* _THE PROBLEM_:
Copy the material below word for word, leaving out the pictures.

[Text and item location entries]
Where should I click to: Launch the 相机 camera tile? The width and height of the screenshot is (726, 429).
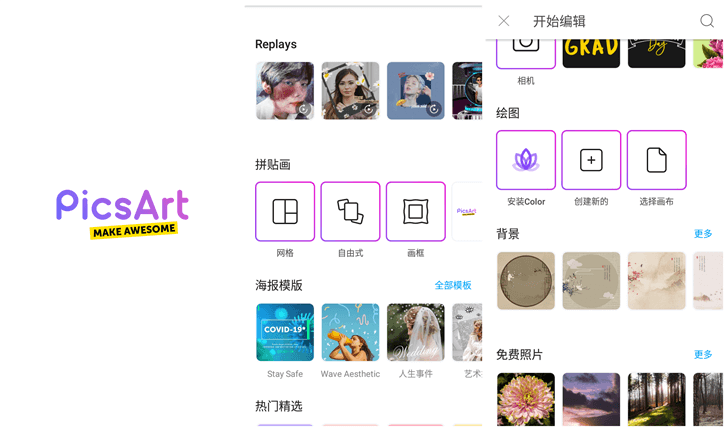[526, 54]
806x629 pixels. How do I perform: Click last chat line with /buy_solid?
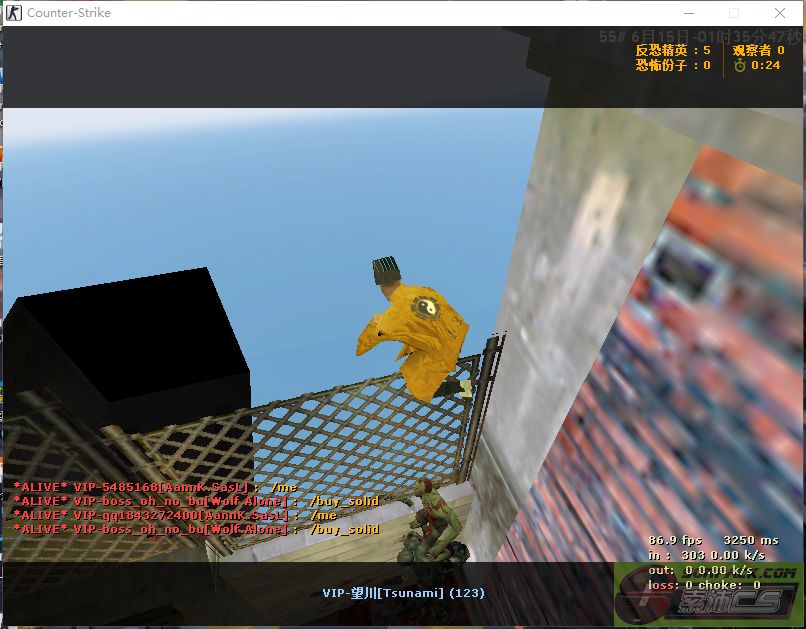(196, 529)
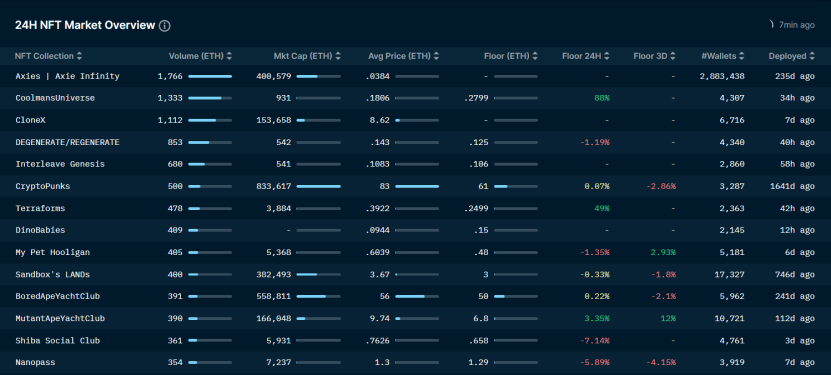Sort by Mkt Cap (ETH) arrows
This screenshot has width=831, height=375.
(338, 56)
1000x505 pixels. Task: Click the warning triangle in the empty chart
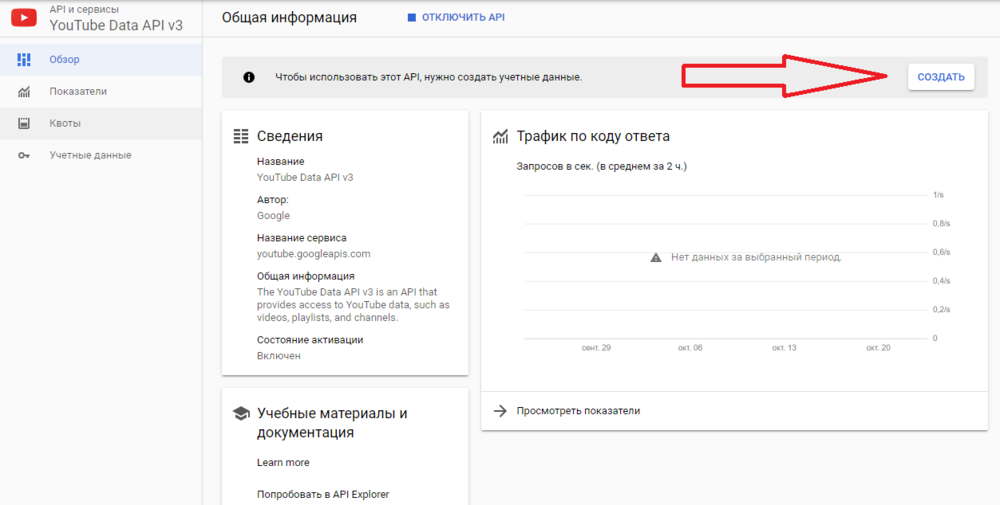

* _WRITTEN RESPONSE_:
Where should I click to: Launch the 相机 camera tile? The width and height of the screenshot is (726, 429).
[526, 54]
806x629 pixels. How do I perform: Click last chat line with /buy_solid?
(196, 529)
Sort by Mkt Cap (ETH) arrows
This screenshot has width=831, height=375.
(338, 56)
1000x505 pixels. Task: Click the warning triangle in the empty chart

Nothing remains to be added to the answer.